If somebody touches you, there’s pressure pushing on your skin at the point of contact. And just under the skin are pressure receptors called “Pacinian corpuscles,” says Tiffany Field, one of the world’s leading touch researchers and the director of the Touch Research Institute at the University of Miami in Florida.
“They receive pressure stimulation,” Field says, “and the pressure receptors send a signal to the brain.”
The Pacinian corpuscles’ signals go directly to an important nerve bundle deep in the brain called the vagus nerve. The vagus sometimes is called “the wanderer” because it has branches that wander throughout the body to several internal organs, including the heart. And it’s the vagus nerve that then slows the heart down and decreases blood pressure.
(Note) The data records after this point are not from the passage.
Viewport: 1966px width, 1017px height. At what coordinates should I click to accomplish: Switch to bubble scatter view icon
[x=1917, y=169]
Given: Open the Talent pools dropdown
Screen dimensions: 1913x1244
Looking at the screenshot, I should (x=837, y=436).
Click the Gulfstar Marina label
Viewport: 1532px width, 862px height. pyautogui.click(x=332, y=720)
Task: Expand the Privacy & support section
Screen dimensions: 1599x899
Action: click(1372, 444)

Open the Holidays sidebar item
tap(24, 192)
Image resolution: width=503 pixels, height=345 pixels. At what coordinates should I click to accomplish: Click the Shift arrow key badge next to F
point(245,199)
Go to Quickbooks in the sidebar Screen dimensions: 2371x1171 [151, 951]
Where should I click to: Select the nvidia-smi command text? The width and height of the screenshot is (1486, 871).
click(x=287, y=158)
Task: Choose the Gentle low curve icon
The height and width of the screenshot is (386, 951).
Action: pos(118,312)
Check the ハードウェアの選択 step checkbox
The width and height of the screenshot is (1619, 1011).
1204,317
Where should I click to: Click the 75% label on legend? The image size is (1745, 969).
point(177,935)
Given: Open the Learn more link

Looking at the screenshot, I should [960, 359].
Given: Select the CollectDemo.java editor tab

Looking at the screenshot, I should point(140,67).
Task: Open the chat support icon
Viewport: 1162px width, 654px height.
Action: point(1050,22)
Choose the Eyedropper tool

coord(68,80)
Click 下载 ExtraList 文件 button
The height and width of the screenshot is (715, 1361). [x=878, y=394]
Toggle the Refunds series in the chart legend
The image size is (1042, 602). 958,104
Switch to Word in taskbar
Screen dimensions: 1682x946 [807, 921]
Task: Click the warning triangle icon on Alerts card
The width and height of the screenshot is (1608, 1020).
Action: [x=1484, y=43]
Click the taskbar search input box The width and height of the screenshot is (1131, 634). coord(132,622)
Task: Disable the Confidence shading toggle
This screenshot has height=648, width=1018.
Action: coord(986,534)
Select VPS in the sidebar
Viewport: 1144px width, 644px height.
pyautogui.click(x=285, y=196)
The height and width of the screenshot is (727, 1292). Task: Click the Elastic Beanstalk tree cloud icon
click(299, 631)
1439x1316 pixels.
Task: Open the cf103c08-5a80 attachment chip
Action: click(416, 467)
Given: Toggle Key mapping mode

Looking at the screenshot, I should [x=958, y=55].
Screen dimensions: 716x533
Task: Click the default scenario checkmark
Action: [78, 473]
Field describes studies in which subjects were asked to perform something stressful, like public speaking or taking a timed math test. The subjects’ partners were also part of the experiment, hugging or holding hands with the subjects when the researchers told them to.
“They found that, in fact, people who were given this stressful task, if they’d been holding hands or being hugged, they would have a lower blood pressure and lower heart rate, suggesting that they were less stressed,” Field says.
Impact On Stress
Hand-holding or hugging also results in a decrease of the stress hormone cortisol, says Matt Hertenstein, an experimental psychologist at DePauw University in Indiana.
“Having this friendly touch, just somebody simply touching our arm and holding it, buffers the physiological consequences of this stressful response,” Hertenstein says.
In addition to calming us down and reducing our stress response, a friendly touch also increases release of the oxytocin — also called the “cuddle hormone” — which affects trust behaviors.
“Oxytocin is a neuropeptide, which basically promotes feelings of devotion, trust and bonding,” Hertenstein says.
Oxytocin levels go up with holding hands, hugging — and especially with therapeutic massage. The cuddle hormone makes us feel close to one another.
“It really lays the biological foundation and structure for connecting to other people,” Hertenstein says.
Just Like Chocolate
Besides engendering feelings of closeness, being touched is also pleasant. We usually want more. So what’s going on in the brain that accounts for these feelings?
Hertenstein says recent studies from England pinpointed an area in the brain that becomes highly activated in response to friendly touch. It’s a region called the orbital frontal cortex located just above your eyes. It’s the same area that responds to sweet tastes and pleasing smells.
“A soft touch on the arm makes the orbital frontal cortex light up, just like those other rewarding stimuli,” Hertenstein says. “So, touch is a very powerful rewarding stimulus — just like your chocolate that you find in your cupboard at home.”
The surging of oxytocin makes you feel more trusting and connected. And the cascade of electrical impulses slows your heart and lowers your blood pressure, making you feel less stressed and more soothed. Remarkably, this complex surge of events in the brain and body are all initiated by a simple, supportive touch.